Friday, November 26, 2010

Human Cyborg Relations

Neural Implant Empowers Paralyzed Man (Source: Discover.com)

Neuroscientist John Donoghue of Brown University has brought us a big step closer to the day when people can interact with computers directly through the power of thought. In July he and his team published a paper in Nature outlining remarkable progress in picking up brain signals with implanted electrodes and using those signals to control a range of devices.

The experiments were conducted on a 25-year-old Massachusetts man paralyzed from the neck down. In 2004, surgeons placed a tiny 100-electrode array in his primary motor cortex, the brain region that controls voluntary movement, to collect electrical impulses from nerve cells and send them to a series of signal processors. Donoghue and his colleagues then supervised as the computer translated the man's thoughts of moving his arm and hand into the actual movement of external devices. On the first day the system was up and running, he was able to master the technique.
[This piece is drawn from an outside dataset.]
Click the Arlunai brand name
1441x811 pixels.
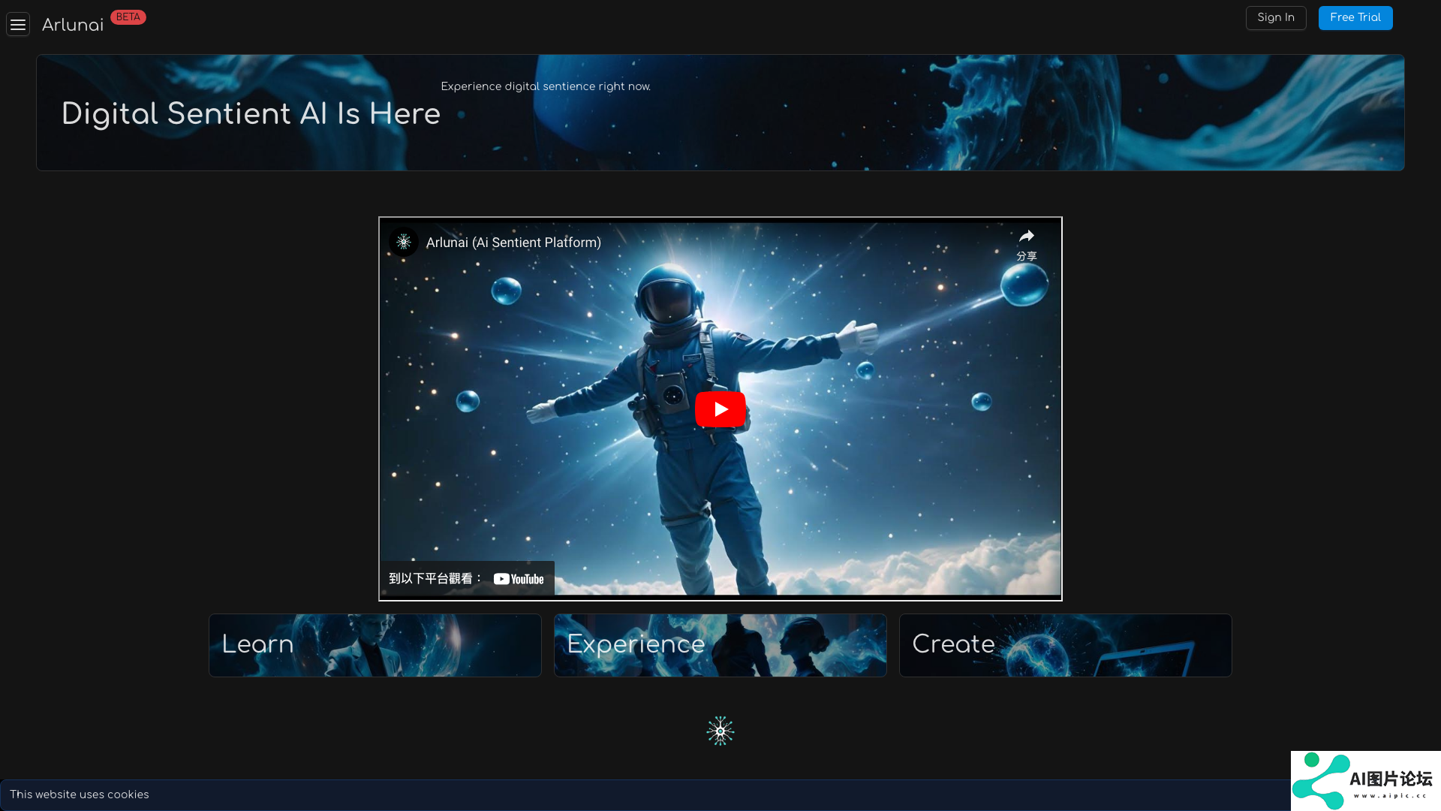[73, 26]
He could move a computer cursor, play a video game, open e-mails, draw a crude circle, operate a television remote control, and even move a prosthetic hand and arm—using nothing other than his will.
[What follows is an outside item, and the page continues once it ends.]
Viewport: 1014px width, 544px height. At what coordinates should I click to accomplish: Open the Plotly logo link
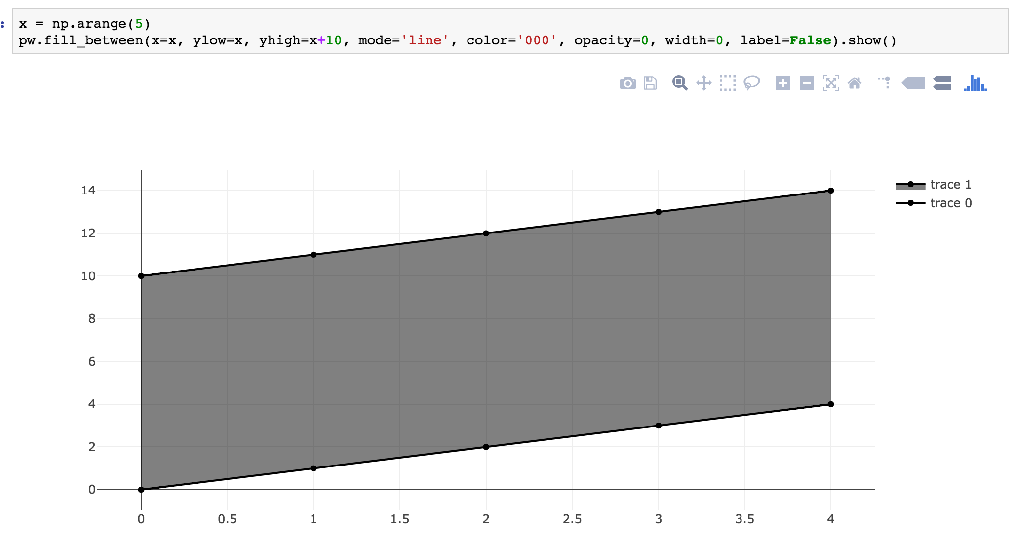pos(975,83)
The same basic brain-computer interface system had been tested earlier in monkeys, and a group in Georgia implanted electrodes in people as far back as the 1990s. But no other group has used implanted electrodes to monitor so many human neurons at once or had such impressive results.

The system was removed from the original subject after 14 months. It is now being tested on three other patients, including one with ALS. Neurologist Leigh Hochberg, the lead author on the paper with Donoghue, hopes that the current trials are the first step toward giving severely disabled people an unprecedented degree of independence. "The participants in these trials are pioneers," he says.



The BrainGate implant's array of 100 hair-thin electrodes (left) delves the cortex and eavesdrops on neurons that normally control hand and arm movement. On an MRI image of the brain (right), the square shows the tiny area the device covers.